Dikkatli olunuz, farkında bile olmadan sizler de aldatılmış olabilirsiniz. Fakat korkmayın, bilmeden işlenen günahları Yüce Allah bağışlayacaktır İnşallah. Tövbe edin, O affı ve rahmeti sonsuz geniş olandır.

Bir iş veya eğitimde patrondan, öğretmenden veya bağlı olduğunuz kişiden "efendi" olarak bahsedebilirsiniz. Bu bağlamda Hz. Muhammed için "efendimiz" demekte sıkıntı yoktur. Ancak, iş kutsiyete gelip de, Allah'a ibadet ederken, resule ilahi bir vasıf atfetmek için "efendimiz" diyorsanız biliniz ki "Bütün kutsiyet tamamen ve sadece Allah'ındır". Böyle bir niyet aklınızdan, gönlünüzden geçtiği anda ucundan köşesinden de olsa şirke bulaşmış,  müşrik olmuşsunuz demektir. 

Sorumuzun cevabı için “Rab” kelimesinin anlamına da dikkatlice göz atmamız gerekiyor.

Arapça-İngilizce Sözlük, Hans Wehr 4. basım, sayfa 370
Arabic English Dictionary by Hans Wehr 4th edition: Page  370

Sözlükte gördüğümüze göre Rab kelimesi Usta, Sahip, Tanrı, İlah gibi anlamlara geliyor.

Şimdi de Türkçe'de “Efendi” ne demektir ona bakalım: Resmî sözlük.gov.tr

Türkçe resmî sözlükte efendi kelimesi karşılığında peygamberimizi betimleyebilecek bir karşılık maalesef bulamıyoruz. Google tercümeye bakınca ise karşılığında diğerlerinin yanında "sahip, usta" karşılıklarını da görüyoruz, en alt satıra dikkat ediniz.

Demek oluyor ki;

Rab = Sahip, Usta    Efendi = Sahip, Usta

Peki, insanların bir tek Rabbi/Efendisi Yüce Allah değil midir? Her şeyin, her insanın sahibi, maliki Allah değil midir? İbadet ederken Allah’tan başkasına Rab anlamına gelen “Efendimiz” demek en büyük günah olan şirke girer mi, buna göre siz karar verin.

Çocuklarımıza (genelde erkeklere) Yüce Allah'ın sıfatlarını isim olarak veriyoruz fakat o insanların bu sıfata sahip olmadıklarını da biliyoruz. Örneğin adı "Rahman" olan birisinin, Yüce Allah'ın sıfatı olan "Yaratıcı" anlamında olmadığını biliyoruz çünkü isimler ve sıfatlar farklıdır. Aynı şekilde adı "Gaffar" olan birinin de Yüce Allah'ımız gibi "Bağışlayıcı" olmadığını da hepimiz biliriz ve o yüzden bu kelimeleri sıfat olarak değil de sadece isim olarak kullanırız. (Kadir, Latif, Metin, Malik vs. vs.)

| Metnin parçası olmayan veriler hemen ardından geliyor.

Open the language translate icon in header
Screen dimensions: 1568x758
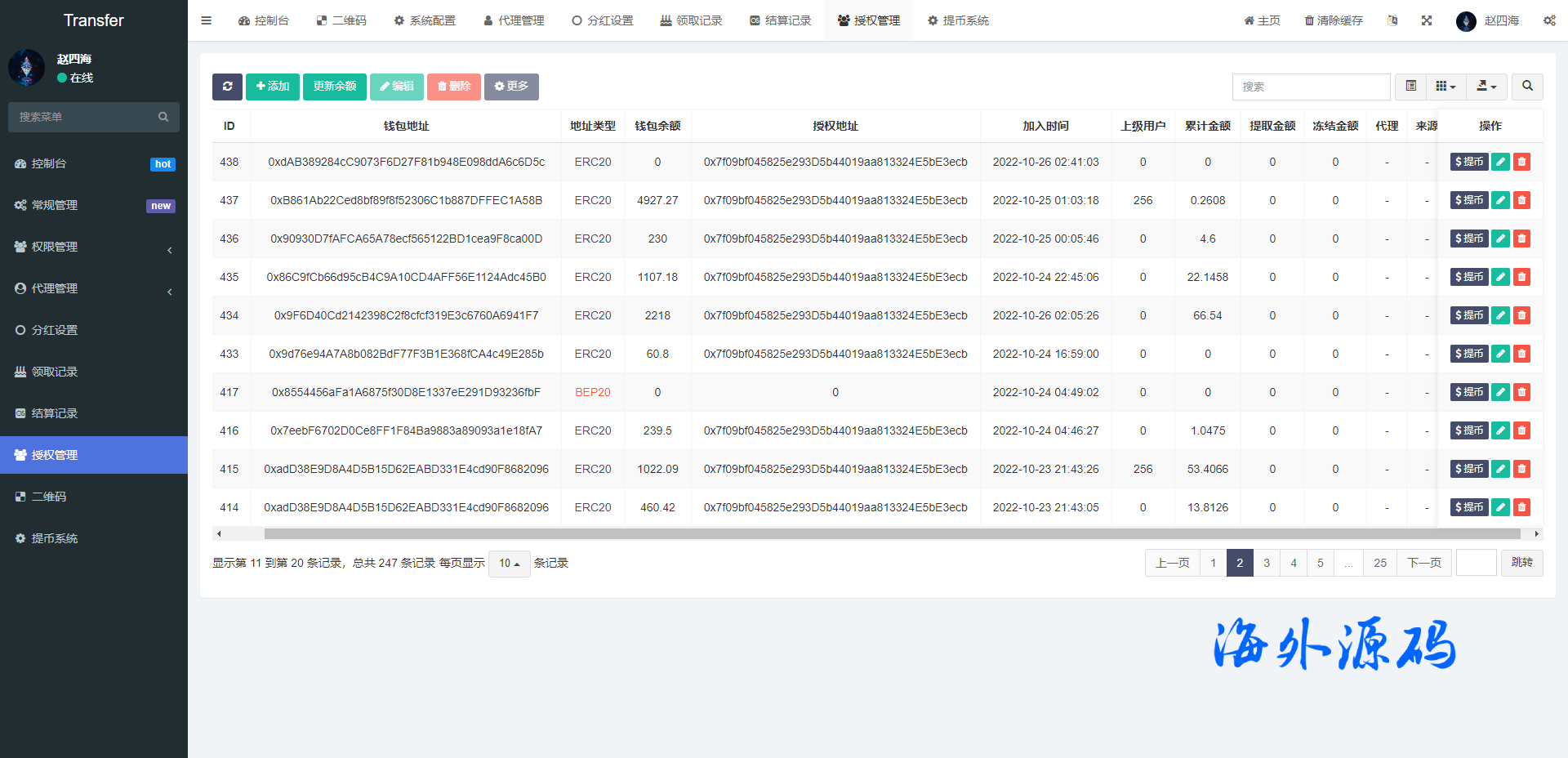pyautogui.click(x=1392, y=20)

Yani, demek ki Hz. Muhammed'e ilahi vasıflar yüklemek, kutsal kılmak adına "Peygamber Efendimiz" diye sıfatlandırarak kendilerini Allah’ın has kulu olduklarını zannedenler, İblis tarafından saptırıldıklarından habersiz bir şekilde mutlu mesut yaşıyorlar. Fakat korkmayın, bilmeden işlenen günahları Yüce Allah bağışlayacaktır inşallah. Tövbe edin, tekrar yapmayın.

Konumuzla yakından ilgili olan bir hususa daha göz atalım.

3 Ali İmran 79. Hiçbir insana yakışmaz ki, Allah kendisine kitap, hüküm-hikmet ve peygamberlik versin de sonra o, insanlara "Allah'ı bırakıp bana kullar olun" desin. O ancak şöyle der: "Okuyup öğrettiğiniz şu Kitap'a dayanarak benliklerini Allah'a adamış kullar/Rabbânîler olun!"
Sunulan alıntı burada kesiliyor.